Der Aart-Priester grüßte alle umfangreich, ehe er sich auf die Fensterbank setzte. Der Himmel draußen zog sich plötzlich zu. Das Innere des Raums wurde allein durch die Lichtkegel der drei Aart erleuchtet.
»Wir wollen nach Brus zurückkehren«, erklärte Rhun. »Die Begründung wird sehr umfangreich ausfallen. Die Kurzfassung ist; ich wurde von einem Monster im Brus gebissen und kann nun ihre Stimmen hören. Und diese Monster wollen mit mir verhandeln. Ihnen ist egal, welcher Cruor dort hingeht, aber sie wollen mit einem von uns reden. Dafür muss ich allerdings in das Regierungsviertel von Brus zurückkehren.«
Dolunay rieb sich die Augen. Es klang wirklich, als wollen sie einem tollkühnen Abenteuer nachjagen — oder der Halluzination eines wahnsinnigen. »Und Sie denken, das soll etwas bringen? Wenn Sie die Monster wirklich hören, kann es doch ebenso gut sein, dass es sich um eine Falle handelt.«
»Nun, ich habe mit den Monstern bereits geredet, in der Vergangenheit. Sie haben mich vor dem Untergang von Brus gewarnt, damals. Meine Meinung dazu ist, dass es entweder einen Erfolg erzielt oder es gar nichts bringt. Mehr zerstören können sie nicht. Allerdings muss ich für die Möglichkeit in Brus eintreten.«
»Wenn Sie ohnehin schon die Monster hören, warum müssen sie dann erst nach Brus? Das klingt nach einer Falle, bei allem Respekt, Veu.«
»Das stimmt. Sie brauchen jemanden, der sie im Untergrund festhält, damit die Monster nicht mehr an die Oberfläche kommen können. Sie wollen, dass ich dafür in das Regierungsviertel komme.« Er fixierte den Priester. »Da die Stadt von Monstern überfüllt ist, benötige ich Leute, die mir helfen, hindurchzufinden. Ich brauche nicht viele. Vier, oder fünf weitere würden genügen. Wenn ich das stumpf sagen darf, hatte ich gehofft, dass Sie mir diese Personen stellen könnten.«
Der Aart-Priester lächelte zufrieden. »Ich wusste, dass Sie kommen werden. Ich habe Sie in der Zukunft gesehen. Ich wusste, dass Sie versuchen werden, Brus zu retten.«
»Ich wünsche kein Teil Ihrer Halluzinationen zu sein«, erwiderte Rhun.

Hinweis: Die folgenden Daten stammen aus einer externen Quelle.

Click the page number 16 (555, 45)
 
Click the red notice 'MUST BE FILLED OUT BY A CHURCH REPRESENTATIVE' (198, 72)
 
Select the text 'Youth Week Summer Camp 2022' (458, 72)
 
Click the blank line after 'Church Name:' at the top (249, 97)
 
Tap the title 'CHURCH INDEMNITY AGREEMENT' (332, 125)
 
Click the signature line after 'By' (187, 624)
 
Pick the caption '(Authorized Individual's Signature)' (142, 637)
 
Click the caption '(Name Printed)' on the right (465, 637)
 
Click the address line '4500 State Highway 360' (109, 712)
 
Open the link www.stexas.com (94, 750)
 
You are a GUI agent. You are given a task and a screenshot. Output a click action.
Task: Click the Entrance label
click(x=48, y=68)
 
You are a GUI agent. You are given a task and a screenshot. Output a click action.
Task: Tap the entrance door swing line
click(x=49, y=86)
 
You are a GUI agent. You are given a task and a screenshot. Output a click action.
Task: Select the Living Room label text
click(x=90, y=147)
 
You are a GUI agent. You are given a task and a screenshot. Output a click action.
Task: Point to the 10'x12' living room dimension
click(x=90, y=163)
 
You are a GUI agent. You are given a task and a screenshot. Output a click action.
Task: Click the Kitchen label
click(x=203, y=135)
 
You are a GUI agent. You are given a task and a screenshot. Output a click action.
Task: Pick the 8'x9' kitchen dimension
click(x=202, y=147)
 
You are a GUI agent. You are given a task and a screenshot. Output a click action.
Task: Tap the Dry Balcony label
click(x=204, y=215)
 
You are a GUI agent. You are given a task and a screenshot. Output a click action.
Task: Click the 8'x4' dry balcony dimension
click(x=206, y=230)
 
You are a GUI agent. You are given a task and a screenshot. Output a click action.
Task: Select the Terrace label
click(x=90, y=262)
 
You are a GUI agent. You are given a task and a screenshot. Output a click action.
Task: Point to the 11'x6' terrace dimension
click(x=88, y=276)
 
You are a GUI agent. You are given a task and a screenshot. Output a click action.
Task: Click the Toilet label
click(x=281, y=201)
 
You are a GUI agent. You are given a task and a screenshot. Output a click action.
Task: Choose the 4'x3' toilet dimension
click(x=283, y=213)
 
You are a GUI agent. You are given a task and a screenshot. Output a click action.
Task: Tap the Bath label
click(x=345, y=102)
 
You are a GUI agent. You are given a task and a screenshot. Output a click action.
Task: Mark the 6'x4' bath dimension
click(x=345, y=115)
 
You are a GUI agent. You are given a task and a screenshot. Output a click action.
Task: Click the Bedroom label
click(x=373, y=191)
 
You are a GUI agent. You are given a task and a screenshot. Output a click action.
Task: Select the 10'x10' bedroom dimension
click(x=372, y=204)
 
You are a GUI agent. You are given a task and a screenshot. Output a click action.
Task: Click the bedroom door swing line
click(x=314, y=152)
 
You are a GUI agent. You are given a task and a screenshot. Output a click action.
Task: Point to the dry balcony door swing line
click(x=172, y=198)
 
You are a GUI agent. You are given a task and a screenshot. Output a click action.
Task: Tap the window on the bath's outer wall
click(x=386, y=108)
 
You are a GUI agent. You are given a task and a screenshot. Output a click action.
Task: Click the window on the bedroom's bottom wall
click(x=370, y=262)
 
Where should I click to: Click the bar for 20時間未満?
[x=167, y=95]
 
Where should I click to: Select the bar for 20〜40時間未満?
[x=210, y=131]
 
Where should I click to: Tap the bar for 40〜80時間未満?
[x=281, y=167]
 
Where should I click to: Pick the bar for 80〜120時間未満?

»Das habe ich bereits schmerzlich festgestellt. Dennoch habe ich auf Sie gewartet. Ich werde Ihnen selbstverständlich helfen.« Er erhob sich, um vor Rhun den Rücken zu krümmen. »Veu Rhun, Sie retten damit auch mein Dorf. Ich danke Ihnen.«
Dolunay und Chase sahen sich sofort an — und waren sich einig, dass die Situation zu übertrieben, gefährlich und dämlich war. Und sie wusste, dass sie trotzdem helfen würden. Alles war besser, als zu sehen, wie ihre Heimat immer mehr versank.